Copy out, without any change, the stretch of the material from the line containing "Task: Tap the Berilij row label" through the line containing "(x=49, y=368)".

[A block of data]
§
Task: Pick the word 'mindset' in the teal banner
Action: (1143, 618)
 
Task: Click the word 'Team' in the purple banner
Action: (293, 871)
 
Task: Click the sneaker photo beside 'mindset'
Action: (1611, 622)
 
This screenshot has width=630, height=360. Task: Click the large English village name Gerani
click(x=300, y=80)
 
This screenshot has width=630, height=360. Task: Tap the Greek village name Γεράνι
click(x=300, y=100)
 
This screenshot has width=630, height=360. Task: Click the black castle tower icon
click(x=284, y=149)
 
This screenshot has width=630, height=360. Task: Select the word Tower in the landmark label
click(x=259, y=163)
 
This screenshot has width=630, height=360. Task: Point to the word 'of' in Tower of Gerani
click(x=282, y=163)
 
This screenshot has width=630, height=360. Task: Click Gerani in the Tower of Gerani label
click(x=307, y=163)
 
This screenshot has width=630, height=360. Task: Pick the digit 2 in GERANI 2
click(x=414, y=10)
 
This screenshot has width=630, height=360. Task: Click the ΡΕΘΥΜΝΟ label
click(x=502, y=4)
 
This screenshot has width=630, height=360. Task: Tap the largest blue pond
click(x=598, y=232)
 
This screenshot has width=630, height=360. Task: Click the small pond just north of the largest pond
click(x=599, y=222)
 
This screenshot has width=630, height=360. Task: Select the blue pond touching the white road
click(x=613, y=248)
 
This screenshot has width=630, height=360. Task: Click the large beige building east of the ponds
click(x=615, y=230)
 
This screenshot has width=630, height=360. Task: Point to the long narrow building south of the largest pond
§
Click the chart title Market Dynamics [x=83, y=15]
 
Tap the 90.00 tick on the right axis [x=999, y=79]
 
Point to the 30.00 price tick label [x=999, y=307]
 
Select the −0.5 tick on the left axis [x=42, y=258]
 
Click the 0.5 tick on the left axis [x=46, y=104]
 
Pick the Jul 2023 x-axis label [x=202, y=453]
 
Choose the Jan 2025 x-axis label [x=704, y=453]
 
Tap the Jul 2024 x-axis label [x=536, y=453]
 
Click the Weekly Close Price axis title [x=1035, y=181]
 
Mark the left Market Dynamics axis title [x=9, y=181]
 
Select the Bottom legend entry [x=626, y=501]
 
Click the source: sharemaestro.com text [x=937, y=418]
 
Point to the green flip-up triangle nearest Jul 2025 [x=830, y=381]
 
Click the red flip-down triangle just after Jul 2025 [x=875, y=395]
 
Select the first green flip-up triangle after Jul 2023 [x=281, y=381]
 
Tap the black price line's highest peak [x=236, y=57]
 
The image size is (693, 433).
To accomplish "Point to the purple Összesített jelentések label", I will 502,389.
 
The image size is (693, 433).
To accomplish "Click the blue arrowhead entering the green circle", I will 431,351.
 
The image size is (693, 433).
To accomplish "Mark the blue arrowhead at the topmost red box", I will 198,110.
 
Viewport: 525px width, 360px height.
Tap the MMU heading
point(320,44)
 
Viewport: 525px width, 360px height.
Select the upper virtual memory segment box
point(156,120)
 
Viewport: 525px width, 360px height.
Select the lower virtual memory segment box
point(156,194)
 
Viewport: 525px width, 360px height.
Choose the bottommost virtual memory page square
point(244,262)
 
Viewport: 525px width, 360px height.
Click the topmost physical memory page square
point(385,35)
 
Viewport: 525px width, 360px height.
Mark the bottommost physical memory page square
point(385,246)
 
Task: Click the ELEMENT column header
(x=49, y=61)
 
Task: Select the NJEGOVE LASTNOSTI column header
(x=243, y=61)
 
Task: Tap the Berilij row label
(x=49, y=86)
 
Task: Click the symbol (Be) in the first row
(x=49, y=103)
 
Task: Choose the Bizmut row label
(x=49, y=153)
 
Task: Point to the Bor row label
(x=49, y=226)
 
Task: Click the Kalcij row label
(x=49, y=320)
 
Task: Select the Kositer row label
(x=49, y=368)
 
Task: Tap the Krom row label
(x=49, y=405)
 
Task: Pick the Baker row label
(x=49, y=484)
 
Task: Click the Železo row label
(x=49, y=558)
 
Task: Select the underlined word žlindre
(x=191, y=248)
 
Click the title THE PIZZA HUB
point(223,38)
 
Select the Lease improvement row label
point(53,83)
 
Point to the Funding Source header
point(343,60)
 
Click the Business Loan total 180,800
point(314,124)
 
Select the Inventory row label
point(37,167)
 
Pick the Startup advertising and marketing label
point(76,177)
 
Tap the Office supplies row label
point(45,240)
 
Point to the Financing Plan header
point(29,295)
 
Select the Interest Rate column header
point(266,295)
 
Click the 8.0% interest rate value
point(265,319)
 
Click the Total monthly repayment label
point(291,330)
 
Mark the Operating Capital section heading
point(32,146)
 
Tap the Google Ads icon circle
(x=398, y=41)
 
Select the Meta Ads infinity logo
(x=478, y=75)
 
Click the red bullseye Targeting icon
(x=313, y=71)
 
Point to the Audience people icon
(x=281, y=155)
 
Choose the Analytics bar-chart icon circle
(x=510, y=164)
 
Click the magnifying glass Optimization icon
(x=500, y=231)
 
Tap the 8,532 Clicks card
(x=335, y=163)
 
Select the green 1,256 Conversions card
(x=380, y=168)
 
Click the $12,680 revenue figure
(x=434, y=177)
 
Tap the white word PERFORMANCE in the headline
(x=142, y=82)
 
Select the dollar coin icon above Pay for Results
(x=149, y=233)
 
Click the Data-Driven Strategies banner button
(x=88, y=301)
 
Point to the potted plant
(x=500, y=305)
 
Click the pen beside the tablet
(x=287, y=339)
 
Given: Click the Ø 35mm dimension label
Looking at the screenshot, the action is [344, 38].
§
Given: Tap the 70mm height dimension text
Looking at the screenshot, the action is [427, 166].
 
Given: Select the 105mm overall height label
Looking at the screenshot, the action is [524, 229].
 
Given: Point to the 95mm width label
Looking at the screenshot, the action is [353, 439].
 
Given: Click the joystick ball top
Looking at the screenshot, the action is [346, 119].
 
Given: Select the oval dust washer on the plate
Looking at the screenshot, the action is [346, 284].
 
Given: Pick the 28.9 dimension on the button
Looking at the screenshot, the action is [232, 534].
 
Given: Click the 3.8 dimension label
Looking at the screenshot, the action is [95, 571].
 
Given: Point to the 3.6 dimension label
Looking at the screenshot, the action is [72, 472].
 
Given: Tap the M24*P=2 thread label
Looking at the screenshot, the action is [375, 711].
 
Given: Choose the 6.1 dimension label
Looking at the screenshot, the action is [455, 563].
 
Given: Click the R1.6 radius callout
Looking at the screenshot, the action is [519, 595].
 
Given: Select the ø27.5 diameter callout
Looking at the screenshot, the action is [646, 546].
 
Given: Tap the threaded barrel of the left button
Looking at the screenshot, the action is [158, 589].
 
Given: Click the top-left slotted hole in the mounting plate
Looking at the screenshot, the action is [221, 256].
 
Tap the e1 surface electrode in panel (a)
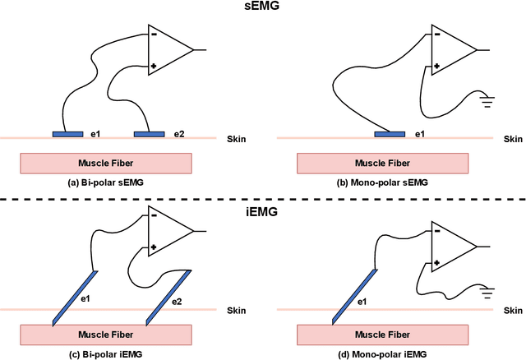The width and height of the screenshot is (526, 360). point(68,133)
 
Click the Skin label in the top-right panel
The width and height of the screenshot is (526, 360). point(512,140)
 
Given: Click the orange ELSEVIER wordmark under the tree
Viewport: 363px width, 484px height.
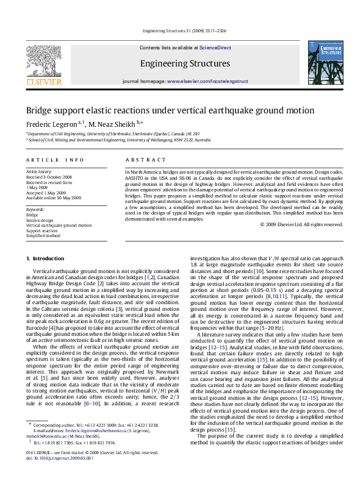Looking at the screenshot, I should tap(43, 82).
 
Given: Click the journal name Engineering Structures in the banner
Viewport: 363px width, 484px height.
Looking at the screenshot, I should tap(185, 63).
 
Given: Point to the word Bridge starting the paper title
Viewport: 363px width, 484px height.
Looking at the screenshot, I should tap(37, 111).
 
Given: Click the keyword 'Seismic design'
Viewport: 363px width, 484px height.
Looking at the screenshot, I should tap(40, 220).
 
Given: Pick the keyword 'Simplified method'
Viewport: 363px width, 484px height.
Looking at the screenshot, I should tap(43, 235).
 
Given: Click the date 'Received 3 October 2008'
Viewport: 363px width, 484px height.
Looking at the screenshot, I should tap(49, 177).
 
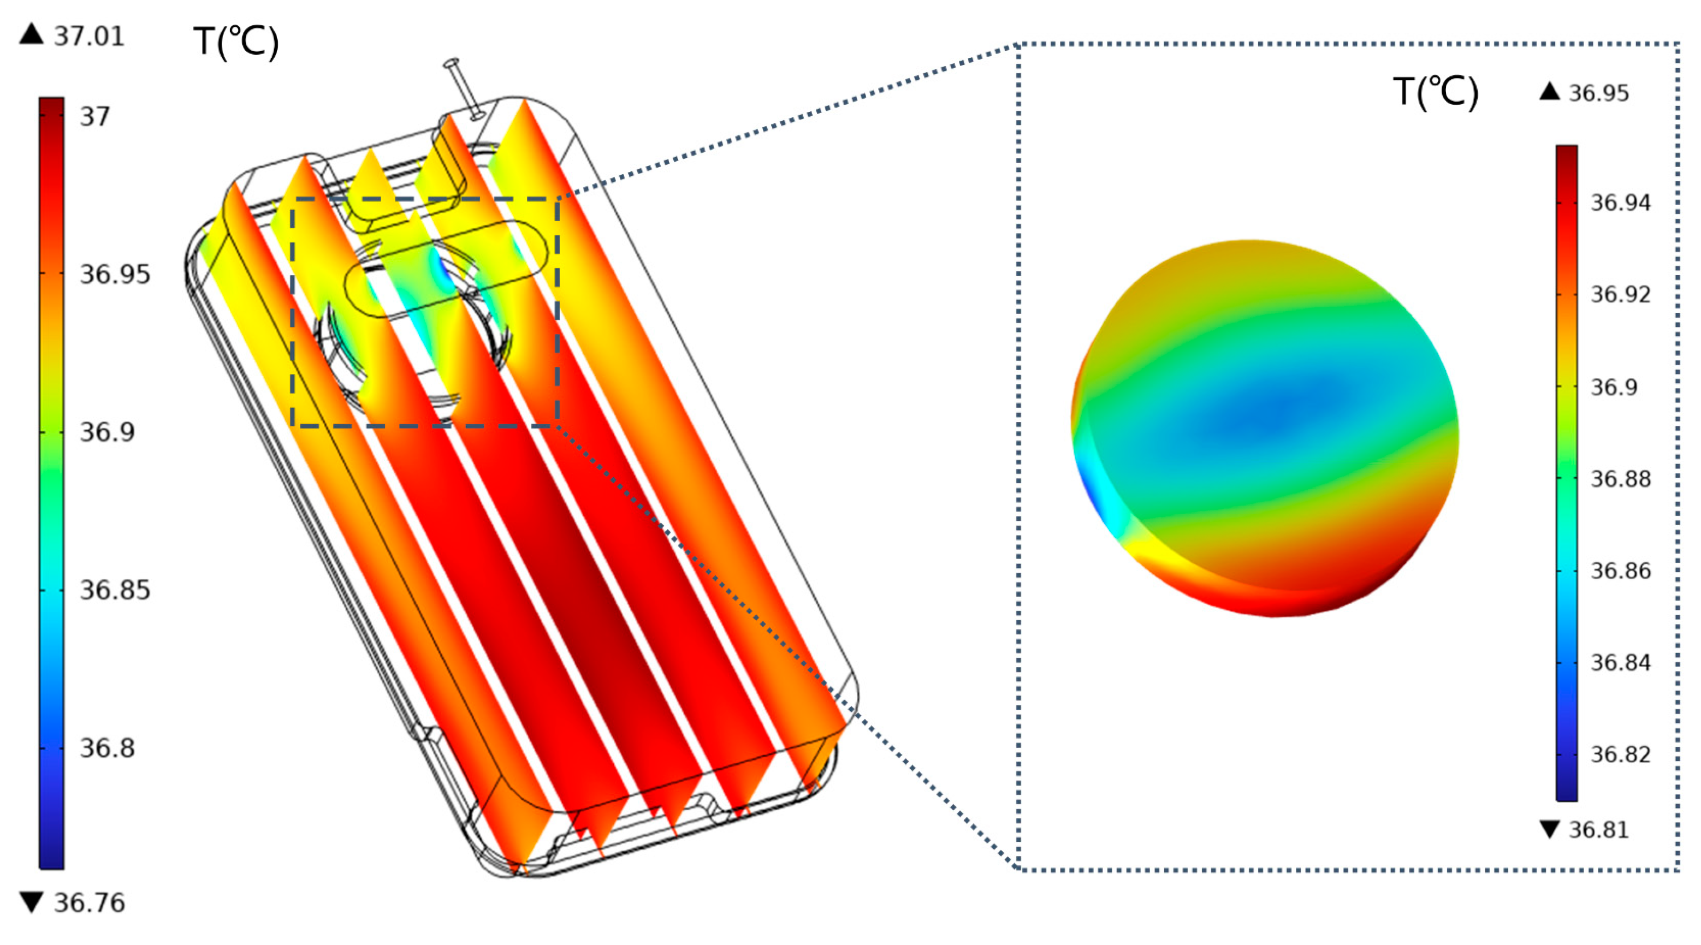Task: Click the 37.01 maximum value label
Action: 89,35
§
The reply:
Task: Tap the Berilij row label
(x=49, y=86)
 
Task: Click the symbol (Be) in the first row
(x=49, y=103)
 
Task: Choose the Bizmut row label
(x=49, y=153)
 
Task: Point to the Bor row label
(x=49, y=226)
 
Task: Click the Kalcij row label
(x=49, y=320)
 
Task: Select the Kositer row label
(x=49, y=368)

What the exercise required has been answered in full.